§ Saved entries

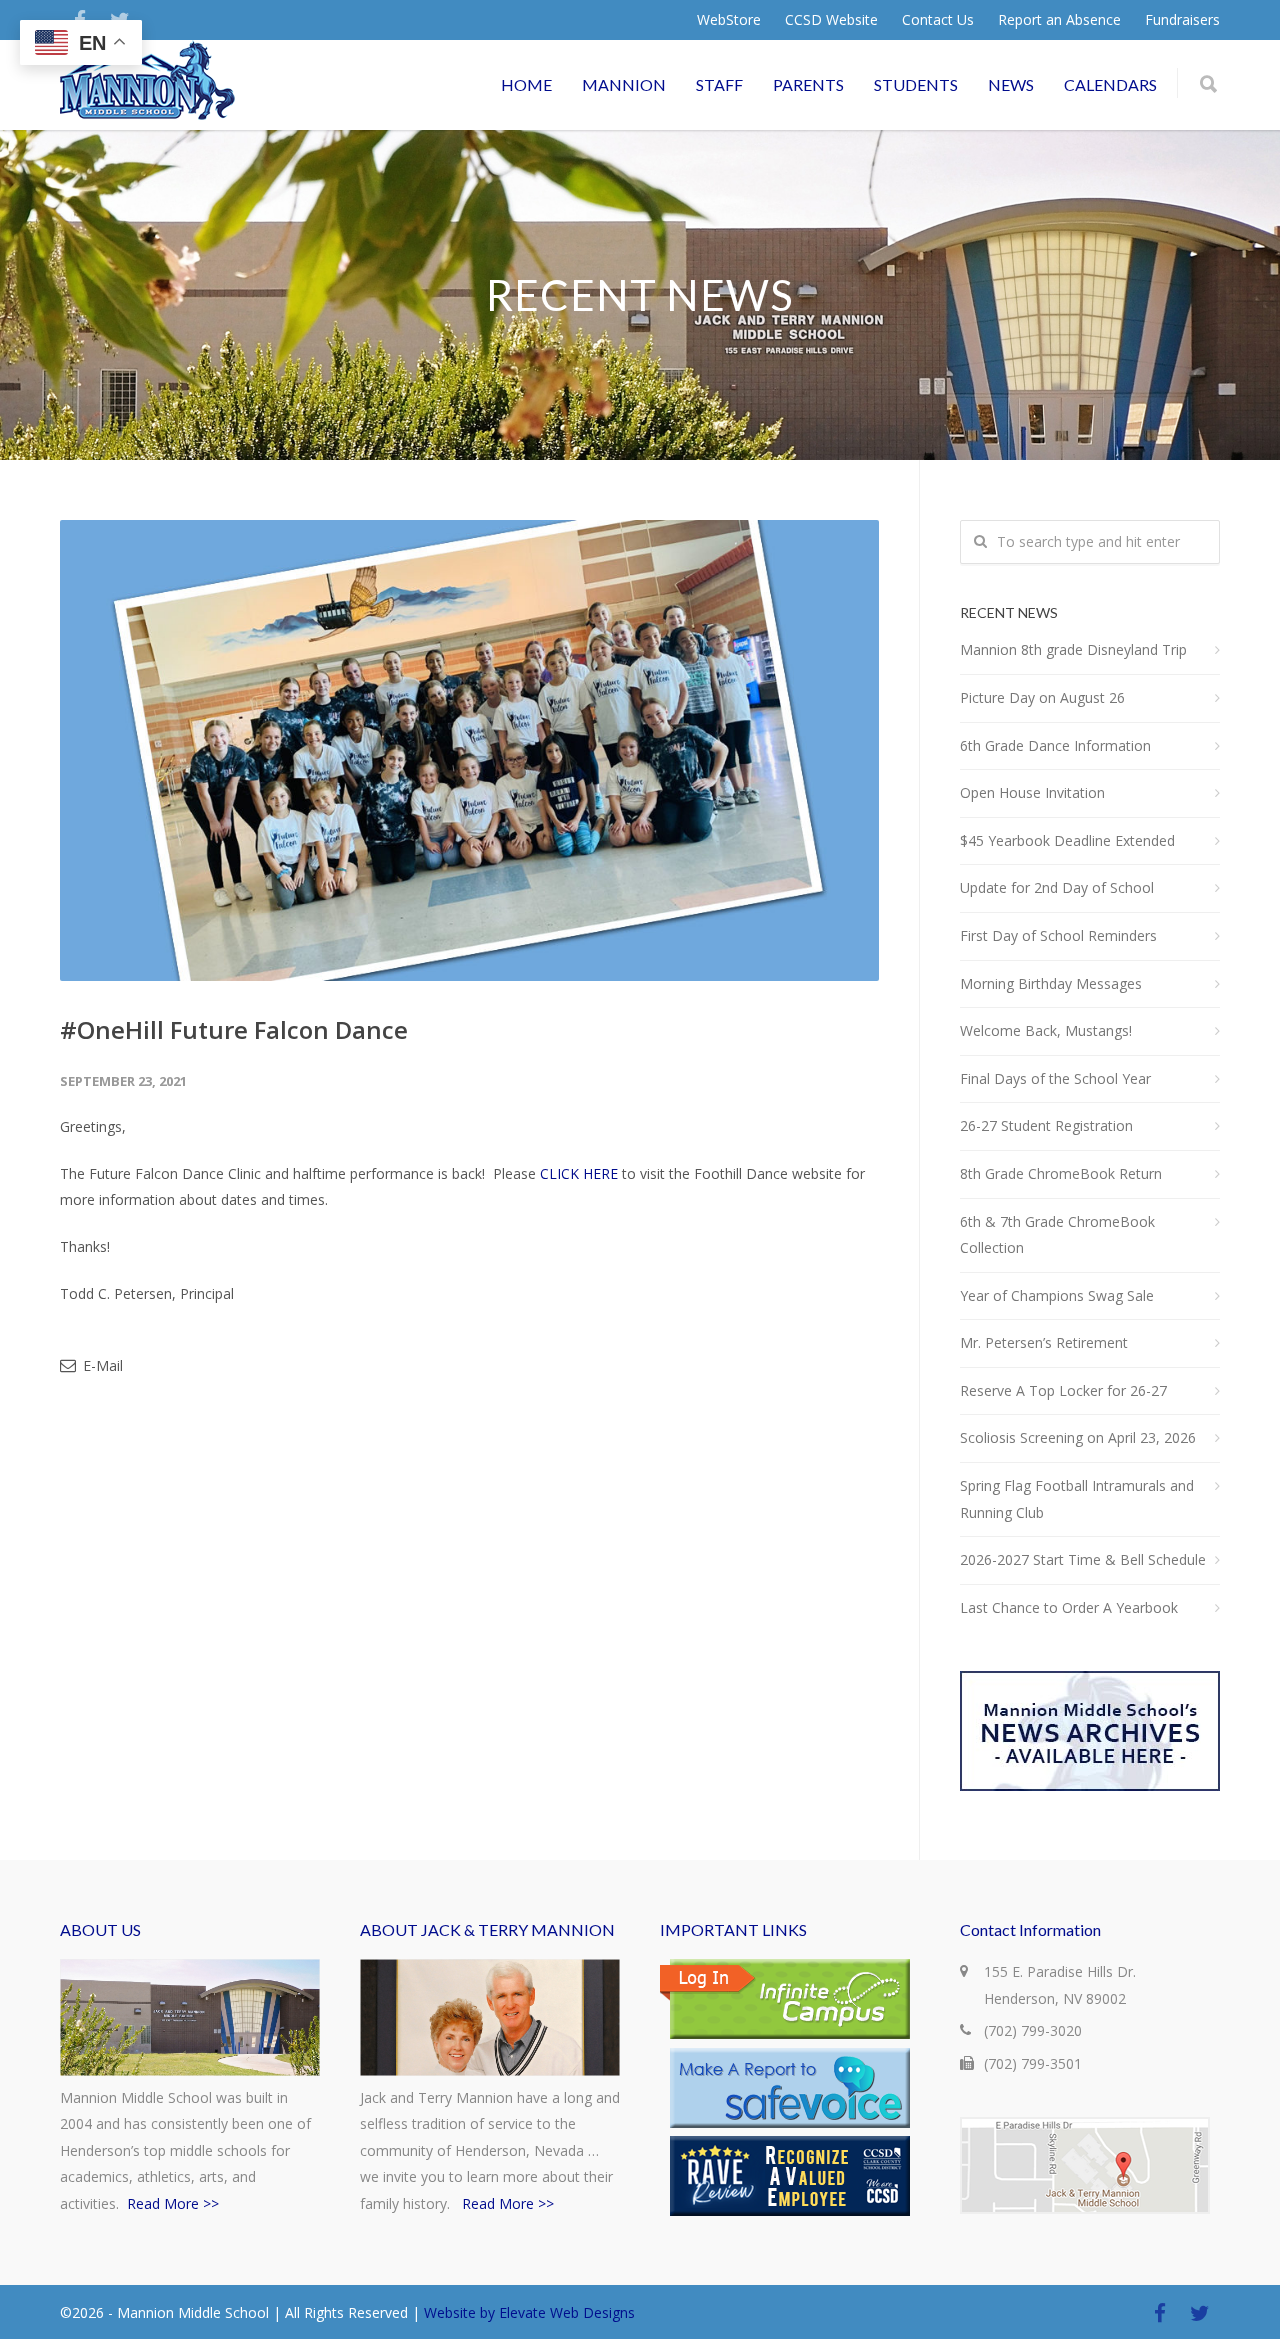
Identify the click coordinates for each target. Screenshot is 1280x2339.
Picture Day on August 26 (1042, 697)
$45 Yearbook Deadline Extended (1067, 840)
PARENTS (808, 84)
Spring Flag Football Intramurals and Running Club (1077, 1499)
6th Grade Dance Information (1055, 745)
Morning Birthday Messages (1051, 983)
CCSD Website (831, 20)
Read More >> (173, 2203)
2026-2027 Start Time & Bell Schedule (1083, 1559)
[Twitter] (1200, 2313)
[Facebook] (1160, 2313)
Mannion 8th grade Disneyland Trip (1073, 649)
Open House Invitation (1032, 792)
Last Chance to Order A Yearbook (1069, 1607)
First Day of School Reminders (1058, 935)
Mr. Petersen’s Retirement (1044, 1342)
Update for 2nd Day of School (1057, 887)
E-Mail (101, 1365)
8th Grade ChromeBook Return (1061, 1173)
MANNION (624, 84)
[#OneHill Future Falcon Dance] (469, 750)
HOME (526, 84)
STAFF (719, 84)
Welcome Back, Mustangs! (1046, 1030)
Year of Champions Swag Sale (1057, 1295)
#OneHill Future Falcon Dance (234, 1029)
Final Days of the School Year (1055, 1078)
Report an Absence (1059, 20)
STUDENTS (916, 84)
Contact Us (938, 20)
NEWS (1011, 84)
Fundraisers (1182, 20)
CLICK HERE (579, 1173)
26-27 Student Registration (1046, 1125)
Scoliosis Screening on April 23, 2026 (1078, 1437)
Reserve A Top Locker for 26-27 (1063, 1390)
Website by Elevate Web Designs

§ Work instructions
Set down a word-for-word copy of the records, dropping any picture.

§ Solution for this problem
Identify the click coordinates for each target. Screenshot is 1280x2339.
Picture Day on August 26 (1042, 697)
$45 Yearbook Deadline Extended (1067, 840)
PARENTS (808, 84)
Spring Flag Football Intramurals and Running Club (1077, 1499)
6th Grade Dance Information (1055, 745)
Morning Birthday Messages (1051, 983)
CCSD Website (831, 20)
Read More >> (173, 2203)
2026-2027 Start Time & Bell Schedule (1083, 1559)
[Twitter] (1200, 2313)
[Facebook] (1160, 2313)
Mannion 8th grade Disneyland Trip (1073, 649)
Open House Invitation (1032, 792)
Last Chance to Order A Yearbook (1069, 1607)
First Day of School Reminders (1058, 935)
Mr. Petersen’s Retirement (1044, 1342)
Update for 2nd Day of School (1057, 887)
E-Mail (101, 1365)
8th Grade ChromeBook Return (1061, 1173)
MANNION (624, 84)
[#OneHill Future Falcon Dance] (469, 750)
HOME (526, 84)
STAFF (719, 84)
Welcome Back, Mustangs! (1046, 1030)
Year of Champions Swag Sale (1057, 1295)
#OneHill Future Falcon Dance (234, 1029)
Final Days of the School Year (1055, 1078)
Report an Absence (1059, 20)
STUDENTS (916, 84)
Contact Us (938, 20)
NEWS (1011, 84)
Fundraisers (1182, 20)
CLICK HERE (579, 1173)
26-27 Student Registration (1046, 1125)
Scoliosis Screening on April 23, 2026 (1078, 1437)
Reserve A Top Locker for 26-27 (1063, 1390)
Website by Elevate Web Designs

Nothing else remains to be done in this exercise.